Search code examples
c#destructordispose

c# destructors: the dispose "pattern" and best practises


I know the difference in meaning and use of destructors and finalisers in c#.

However, typically the answer to a "should I ..." is answered by "don't use destructors, rather use the dispose pattern as shown in MSDN". Eric Lippert writes quite strongly against using destructors unnecessarily.

But, that "pattern" advocates writing a destructor as such ~T() { Dispose(false); }. The stated reason is that it is a "fallback" which is called in case the programmer forgets to call Dispose(). Of course this ignores the fact that finalisers are indeterminate in their operation, and may never even run.

Hence:

  1. If I use the dispose pattern, should I also provide the destructor? Incidentally, I am only disposing managed resources (the Entity Framework DataContext for example).

  2. If I do provide a destructor: if my class is derived from an IDisposable, which may already provide a destructor, then should I provide one too? I thought that one never writes a destructor in such a case, however docs say that it will call the base class' destructor automatically anyway.


Solution

  • If I use the dispose pattern, should I also provide the destructor? Incidentally, I am only disposing managed resources (the Entity Framework DataContext for example).

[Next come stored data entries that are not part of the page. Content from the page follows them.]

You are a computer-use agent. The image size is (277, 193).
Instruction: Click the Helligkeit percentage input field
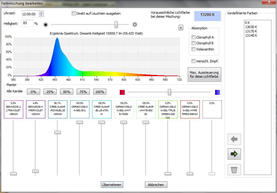click(x=27, y=24)
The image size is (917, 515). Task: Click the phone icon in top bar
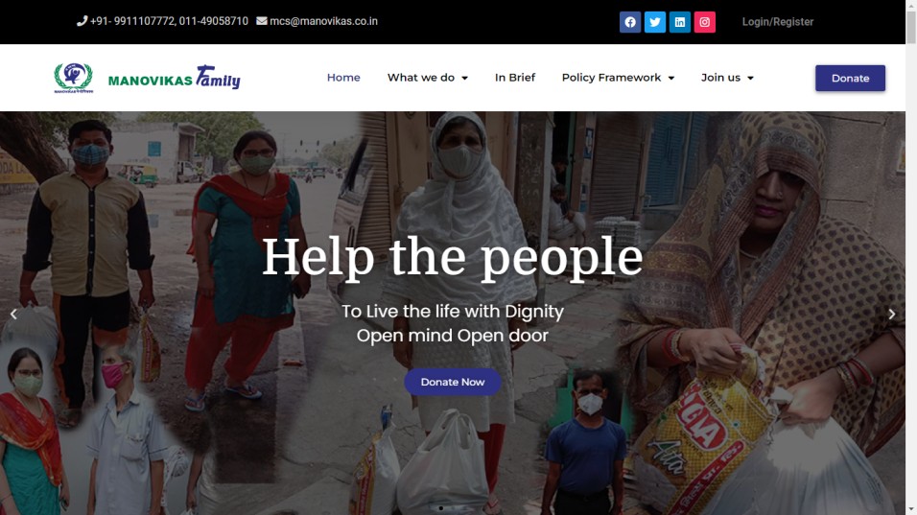click(82, 21)
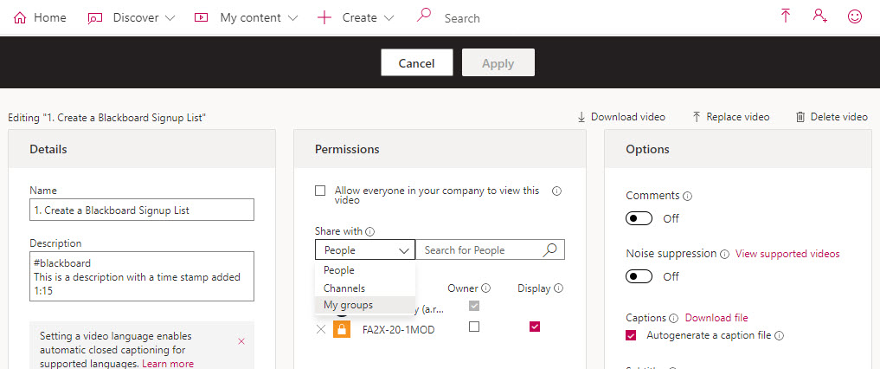Uncheck Autogenerate a caption file

[632, 335]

    In this case, no. The reason is that, by the time your class is caught by the GC, all of those objects are also going to be handled by the GC. There is no reason to add the overhead of a destructor in this case.

    This is part of the complexity of IDisposable - there really should be more than the standard implementation, depending on the usage. In this case, you're encapsulating a resource that implements IDisposable. As such, its important to allow your user to (indirectly) dispose those resources, but you don't need to handle the destructor, as there is no unmanaged resource you directly "own". I cover this in Part 3 of my series on IDisposable if you want more details.


    if I do provide a destructor: if my class is derived from an IDisposable, which may already provide a destructor, then should I provide one too? I thought that one never writes a destructor in such a case, however docs say that it will call the base class' destructor automatically anyway.

    In this case, the base class should expose a protected method of the form protected virtual void Dispose(bool disposing). You would put your resource cleanup logic there, as the base class destructor handles the call to this method for you. For details, see Part 2 of my series on IDisposable.